Introduction and background


Programming large heterogeneous distributed environments such as GRID or P2P infrastructures is a challenging task. This statement remains true even if we consider research that has focused on enabling these types of infrastructures for scientific computing such as resource management and discovery [FK97], [GFKH99], [CFK+88], service architecture [FKNT02], security [WSF+03] and data management [ABB+02], [SSA+01]. Efforts to port traditional programming tools such as MPI [FK98], [RFG+00], [KTIFoster03] or BSP [TDC03], [WP00], also had some success. These tools allow programmers to run their existing parallel applications on large heterogeneous distributed environments. However, efficient exploitation of performance regarding the heterogeneity still needs to be manually controlled and tuned by programmers.

POP-C++ and POP-Java are implementations of the POP (Parallel Object Programing) model first introduced by Dr.
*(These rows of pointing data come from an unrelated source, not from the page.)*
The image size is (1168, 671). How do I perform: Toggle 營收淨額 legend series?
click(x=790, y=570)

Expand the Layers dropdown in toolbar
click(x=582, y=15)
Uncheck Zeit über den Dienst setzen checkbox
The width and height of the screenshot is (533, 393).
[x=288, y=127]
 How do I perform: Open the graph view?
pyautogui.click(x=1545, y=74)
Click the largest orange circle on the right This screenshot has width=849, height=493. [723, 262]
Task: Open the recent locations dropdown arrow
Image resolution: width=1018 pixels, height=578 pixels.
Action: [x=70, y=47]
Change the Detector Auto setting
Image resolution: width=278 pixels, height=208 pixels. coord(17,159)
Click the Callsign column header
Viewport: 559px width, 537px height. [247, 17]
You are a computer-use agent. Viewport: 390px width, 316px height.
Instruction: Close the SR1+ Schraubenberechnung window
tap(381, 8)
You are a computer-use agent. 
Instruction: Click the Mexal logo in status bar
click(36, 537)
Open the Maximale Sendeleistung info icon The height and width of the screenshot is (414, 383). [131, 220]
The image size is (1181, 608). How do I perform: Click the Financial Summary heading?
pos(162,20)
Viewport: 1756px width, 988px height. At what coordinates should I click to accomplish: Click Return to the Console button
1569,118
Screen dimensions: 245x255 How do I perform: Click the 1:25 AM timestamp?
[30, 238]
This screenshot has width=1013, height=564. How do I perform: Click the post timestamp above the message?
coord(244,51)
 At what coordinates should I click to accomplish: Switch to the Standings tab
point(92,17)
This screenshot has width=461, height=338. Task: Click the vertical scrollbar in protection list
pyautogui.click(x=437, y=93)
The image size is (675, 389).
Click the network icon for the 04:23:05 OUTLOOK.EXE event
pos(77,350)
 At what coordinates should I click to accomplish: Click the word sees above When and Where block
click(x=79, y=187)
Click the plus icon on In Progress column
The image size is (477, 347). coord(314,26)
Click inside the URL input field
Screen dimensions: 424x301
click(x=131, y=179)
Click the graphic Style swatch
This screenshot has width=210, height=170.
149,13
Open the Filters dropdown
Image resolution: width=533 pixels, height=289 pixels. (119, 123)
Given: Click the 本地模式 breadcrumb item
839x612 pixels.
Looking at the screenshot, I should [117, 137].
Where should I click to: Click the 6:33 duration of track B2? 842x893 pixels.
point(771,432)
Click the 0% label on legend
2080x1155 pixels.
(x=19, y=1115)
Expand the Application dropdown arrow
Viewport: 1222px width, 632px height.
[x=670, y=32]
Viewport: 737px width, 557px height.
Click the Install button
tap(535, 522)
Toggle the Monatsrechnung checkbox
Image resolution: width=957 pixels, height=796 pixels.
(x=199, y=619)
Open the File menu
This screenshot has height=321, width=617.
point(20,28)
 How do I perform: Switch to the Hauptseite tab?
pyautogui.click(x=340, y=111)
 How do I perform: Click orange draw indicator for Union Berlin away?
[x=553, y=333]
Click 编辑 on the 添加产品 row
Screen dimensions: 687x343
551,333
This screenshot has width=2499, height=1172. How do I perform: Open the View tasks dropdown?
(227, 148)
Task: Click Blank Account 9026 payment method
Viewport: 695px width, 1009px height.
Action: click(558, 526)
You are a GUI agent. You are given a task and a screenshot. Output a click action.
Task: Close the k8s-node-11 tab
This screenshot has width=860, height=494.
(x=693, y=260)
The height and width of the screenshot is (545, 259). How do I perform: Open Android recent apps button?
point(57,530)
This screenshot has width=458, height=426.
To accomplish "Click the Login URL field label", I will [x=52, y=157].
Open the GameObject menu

Tuan Anh Nguyen in his PhD thesis [Ngu04]. POP-C++ is an extension of the C++ programming language [KN07] and POP-Java is an extension of the Java programming language [Cle10]. The POP model is based on the very simple idea that objects are suitable structures to distribute data and executable codes over heterogeneous distributed hardware and to make them interact between each other.

Inspired by CORBA [Object Management Group01] and C++, the POP-C++ programming language extends C++ by adding a new type of parallel object, allowing to run C++ objects in distributed environments. With POP-C++, programming efficients distributed applications is as simple as writing a C++ programs. The POP-Java programming language extends Java and implements the same mechanisms as POP-C++.

The POP model

The POP model extends the traditional object oriented programming model by adding the minimum necessary functionality to allow for an easy development of coarse grain distributed high performance applications. When the object oriented paradigm has unified the concept of module and type to create the new concept of class, the POP model unifies the concept of class with the concept of task (or process). This is realized by adding to traditional sequential classes a new type of class: the parallel class. By instantiating parallel classes we are able to create a new category of objects we will call parallel objects in the rest of this document.

Parallel objects are objects that can be remotely executed. They coexist and cooperate with traditional sequential objects during the application execution. Parallel objects keep advantages of object-orientation such as data encapsulation, inheritance and polymorphism and adds new properties to objects such as:

  • Distributed shareable objects
  • Dynamic and transparent object allocation
  • Various method invocation semantics

System overview

Although the POP-C++ programming system focuses on an object-oriented programming model, it also includes a runtime system which provides the necessary services to run POP-C++ and POP-Java applications over distributed environments.

An overview of the POP system (Both POP-C++ and POP-Java) architecture is illustrated in Figure 1. In POP-Java, only the programming system is implemented and the runtime system is the same as the one used in POP-C++.


Figure 1: POP system architecture

The POP-C++ runtime system consists of three layers: the service layer, the POP-C++ service abstractions layer, and the programming layer. The service layer is built to interface with lower level toolkits (e.g. Globus) and the operating system. The essential service abstraction layer provides an abstract interface for the programming layer. On top of the architecture is the programming layer, which provides necessary support for developing distributed object-oriented applications. More details of the POP-C++ runtime layers are given in a separate document [Ngu04].